Hash Code Computation

Hash code computation of 32 bit codes for word-aligned strings, null padded to be integral multiples of 12 bytes.

The C source code this version is based on, along with an explanatory article, was found at http://burtleburtle.net/bob/hash/evahash.html .

It came with the following notice:

By Bob Jenkins, 1996. bob_jenkins@burtleburtle.net. You may use this code any way you wish, private, educational, or commercial. It's free.

Use for hash table lookup, or anything where one collision in $2^{32}$ is acceptable. Do NOT use for cryptographic purposes.

I've adaptated it to C++ and specialized it for 32-bit x86. In particular, the hash code arithmetic has been rewritten to first copy the key to a word-aligned, null-padded, multiple-of-12-byte buffer, which input works out to be much more tractable than raw, unaligned, arbitrary length C-style character strings.

Judging by the article, Jenkins is clearly aware that the word aligned computation is easier to read and write; he evidently chose the unaligned approach in order to satisfy the widest possible range of clients. Note, by the way, that he gives source for 64-bit hash code computation as well.

Word alignment allows each group of four character operations to be folded into a single unsigned integer expression, and the null padding allows the switch logic for string remainders to be folded into the main loop.

Although the loop traversal code is considerably different in style from that of Bob Jenkins' original, each iteration of the loop still works with 12-byte character sequences, and in Hash::State::operator+=(nat_0 key), the first three assignments correspond to Jenkins' combine() step, and the following loop, to the mix(), or permutation, step.
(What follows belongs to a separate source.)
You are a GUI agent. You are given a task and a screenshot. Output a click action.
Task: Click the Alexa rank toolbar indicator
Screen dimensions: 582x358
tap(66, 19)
Note that in order to fold the post-loop remainder computation into the main loop body, I chose to: (1) regularize the string remainder suffix combining step to conform with that used in the loop body; the original varied slightly between loop body and post-loop; and (2) use the string length as the salt, rather than attempt to combine it with the state vector part way through the computation.

As a result, the hash codes that are computed for strings of length greater than 8 differ from Jenkins' original code. Since I still use all the original input information, and the permutation step is unchanged, the likelihood of collisions should also be unchanged.

Bill Pippin 2010-01-14